Collins Booksellers owner Margaret Schwebel says the popularity of children’s books augers well for the future of bookshops.
“We have more than a quarter of our shop dedicated to children’s books now,” she said.
Children’s book sales rose by 12.5 per cent in the past year, with many older titles retaining their popularity.
“Whenever we go to one of our many book fairs it’s lovely to see children just run for a book and claim it as their own, and I’ve never once heard a child say they’ve got it on E-reader,” Mrs Schwebel said.
She said it was the high quality of children’s reading and picture books that contributed to the strong market.
“Children’s picture books now have magnificent illustrations, they are a work of art,” she said.
Mrs Schwebel said classic children’s books were as popular as ever, and were not being overlooked for newer titles.

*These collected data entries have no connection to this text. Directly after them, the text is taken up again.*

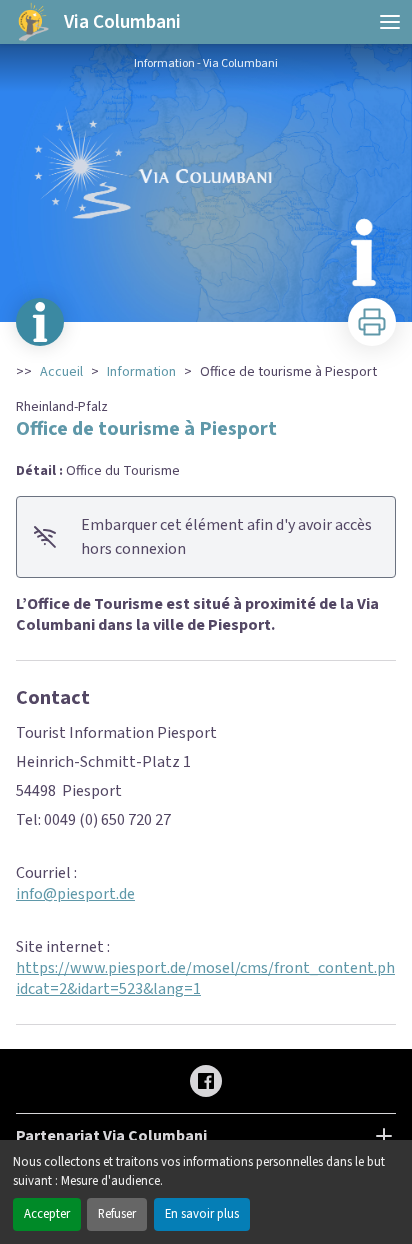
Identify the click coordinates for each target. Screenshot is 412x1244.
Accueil (61, 372)
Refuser (117, 1214)
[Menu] (390, 22)
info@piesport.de (75, 894)
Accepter (47, 1214)
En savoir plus (202, 1214)
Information (141, 372)
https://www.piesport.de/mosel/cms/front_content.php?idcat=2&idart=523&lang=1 (213, 978)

“Books like The Magic Faraway Tree, and the Wizard of Oz, for example, are being beautifully produced with new illustrations and covers, and so are so many of the classics that have been around for years,” she said.
Mem Fox’s Possum Magic topped the list of sales in Australia last year.
Mrs Schwebel said one big surprise was the popularity of the book for adolescents The Fault In Their Stars, which tells the story of two teenagers with cancer who meet at a support group.
“We’ve sold so many copies of this book,” she said.
“There’s a real turn away from the vampire-type stories, which were so popular with this age group.”
Books for boys also account for part of the increase in book sales, according to Mrs Schwebel.
“Authors such as Andy Griffiths and John Flanagan are huge at the moment for boys,” she said.